Bitcoin is exploiting the economic and fiat crisis as Argentina will see more than 150 Bitcoin ATMs installed by next year while emerging markets like Brazil and Mexico are seen as potential markets. Meanwhile, Bitcoin search accelerates in Iran as its currency also takes a hit against USD.
Economic & fiat crisis to drive people towards Bitcoin
Iran’s rial hit an all-time low of 190,000 against the US dollar at last month end. Though it has rebounded to about 140,000 rials in recent days, the national currency has lost about two-thirds of its value in the last year.
Meanwhile, Bitcoin search is taking a rise in the country as shown below:
In last three months, it has been constantly on an upward movement:
Meanwhile, in Argentina, about 30 Bitcoin ATMs are expected to enter by the end of this year amidst the economic and fiat crisis in the country.
US-based Odyssey Group is planning to install 150 ATMs by the year-end, 80 percent out of which will be bitcoin-operational within the first months of next year. Another US company, Athena Bitcoin launched the first Bitcoin ATM in the country last month.
A stellar opportunity for crypto market
Dante Galeazzi, the Argentina operations manager at Athena Bitcoin states:
“Today, the cryptocurrency ATMs in the world are growing exponentially. In Argentina, there were no commercial ATMs and the idea was to be the first to capture the market.”
The tumbling peso that has lost over 50 percent of its value against USD so far in 2018 and rising inflation that is expected to exceed 40 percent by this year end is representing a growth opportunity for the crypto market, according to him.
Galeazzi further shared:
“With currency devaluations, we have seen a spike in bitcoin transactions. We see that as a safeguard to (the peso’s) value, as well as an opportunity to invest in the market.”

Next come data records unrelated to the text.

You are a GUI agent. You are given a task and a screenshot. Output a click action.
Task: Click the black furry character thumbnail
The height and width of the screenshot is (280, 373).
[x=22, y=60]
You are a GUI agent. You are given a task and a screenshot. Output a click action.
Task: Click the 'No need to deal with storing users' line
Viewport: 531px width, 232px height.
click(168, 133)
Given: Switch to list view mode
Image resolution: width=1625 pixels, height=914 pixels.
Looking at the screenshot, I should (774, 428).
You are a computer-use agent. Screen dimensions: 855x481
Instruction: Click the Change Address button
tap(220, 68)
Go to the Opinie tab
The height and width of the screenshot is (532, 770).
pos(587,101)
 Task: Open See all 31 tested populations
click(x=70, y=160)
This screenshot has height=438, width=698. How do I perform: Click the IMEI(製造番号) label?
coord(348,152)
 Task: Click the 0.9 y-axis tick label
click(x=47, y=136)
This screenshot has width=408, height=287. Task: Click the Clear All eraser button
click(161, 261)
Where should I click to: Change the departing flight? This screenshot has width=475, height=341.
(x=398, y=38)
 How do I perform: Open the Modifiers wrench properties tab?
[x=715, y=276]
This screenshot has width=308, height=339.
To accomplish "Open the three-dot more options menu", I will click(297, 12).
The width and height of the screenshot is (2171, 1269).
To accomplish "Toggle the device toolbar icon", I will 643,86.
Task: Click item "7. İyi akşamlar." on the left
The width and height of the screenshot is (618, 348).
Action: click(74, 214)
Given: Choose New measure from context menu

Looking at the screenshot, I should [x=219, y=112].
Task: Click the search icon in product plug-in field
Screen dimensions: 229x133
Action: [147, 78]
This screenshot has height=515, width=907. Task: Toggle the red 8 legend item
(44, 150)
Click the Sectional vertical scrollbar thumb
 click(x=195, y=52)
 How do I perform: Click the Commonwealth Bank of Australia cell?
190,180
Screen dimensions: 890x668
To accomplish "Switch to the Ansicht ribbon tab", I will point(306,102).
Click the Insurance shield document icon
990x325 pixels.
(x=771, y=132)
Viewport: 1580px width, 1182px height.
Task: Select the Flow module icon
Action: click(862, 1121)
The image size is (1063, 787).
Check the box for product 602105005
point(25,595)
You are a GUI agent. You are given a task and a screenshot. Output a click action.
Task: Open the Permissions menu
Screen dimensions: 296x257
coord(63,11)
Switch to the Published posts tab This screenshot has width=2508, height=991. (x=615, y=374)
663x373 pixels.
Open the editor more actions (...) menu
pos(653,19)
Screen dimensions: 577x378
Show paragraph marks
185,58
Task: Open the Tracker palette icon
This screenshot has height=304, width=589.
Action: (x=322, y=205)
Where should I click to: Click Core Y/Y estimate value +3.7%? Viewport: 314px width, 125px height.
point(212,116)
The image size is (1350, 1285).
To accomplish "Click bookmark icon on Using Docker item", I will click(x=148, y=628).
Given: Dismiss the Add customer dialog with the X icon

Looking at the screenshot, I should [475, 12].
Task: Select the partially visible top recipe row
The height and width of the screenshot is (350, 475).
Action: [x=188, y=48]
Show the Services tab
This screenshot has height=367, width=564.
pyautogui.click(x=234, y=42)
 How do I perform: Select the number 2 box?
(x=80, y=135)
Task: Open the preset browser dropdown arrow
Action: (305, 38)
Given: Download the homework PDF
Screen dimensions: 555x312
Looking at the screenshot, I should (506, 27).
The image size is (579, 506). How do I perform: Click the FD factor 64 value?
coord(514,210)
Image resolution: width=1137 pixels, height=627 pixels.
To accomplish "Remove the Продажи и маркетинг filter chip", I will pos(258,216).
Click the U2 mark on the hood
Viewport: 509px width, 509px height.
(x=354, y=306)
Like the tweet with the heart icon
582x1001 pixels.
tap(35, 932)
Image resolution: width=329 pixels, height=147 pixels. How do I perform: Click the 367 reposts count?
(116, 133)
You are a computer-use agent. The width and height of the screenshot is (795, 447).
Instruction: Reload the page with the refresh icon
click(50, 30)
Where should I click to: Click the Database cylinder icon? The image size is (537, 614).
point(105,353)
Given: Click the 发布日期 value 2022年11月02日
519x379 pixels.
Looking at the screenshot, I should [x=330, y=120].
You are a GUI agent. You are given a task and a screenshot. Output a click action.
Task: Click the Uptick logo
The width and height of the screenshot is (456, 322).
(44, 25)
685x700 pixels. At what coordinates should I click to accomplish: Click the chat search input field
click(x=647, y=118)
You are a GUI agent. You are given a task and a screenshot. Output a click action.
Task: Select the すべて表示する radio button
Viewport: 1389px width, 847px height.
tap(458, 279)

Though the machine will support only Bitcoin (BTC) initially, it will include Ethereum (ETH), Litecoin (LTC), and Bitcoin Cash (BCH) among other cryptos in the future.
Both the companies are planning to expand in other Latin American countries as well. Brazil, Chile, and Mexico are seen as potential markets for this expansion.
However, the fees along with other issues are certainly creating an obstruction to use these ATMs as one Redditor shared,
“Argentinian here. I think the greatest pain is the local regulations (up until recently only traditional banks were allowed to have ATMs of any kind) and costs. The other day I found a bi-directional bitcoin ATM at a major shopping center here in Buenos Aires, but the price is expensive (almost +10% USD a week ago, I checked today the price is +5%, which is a lot more reasonable). The thing that sucks is having to register with your national ID document and the ATM even takes a photo of your face along with telephone number (guess the KYC is imposed by regulations).”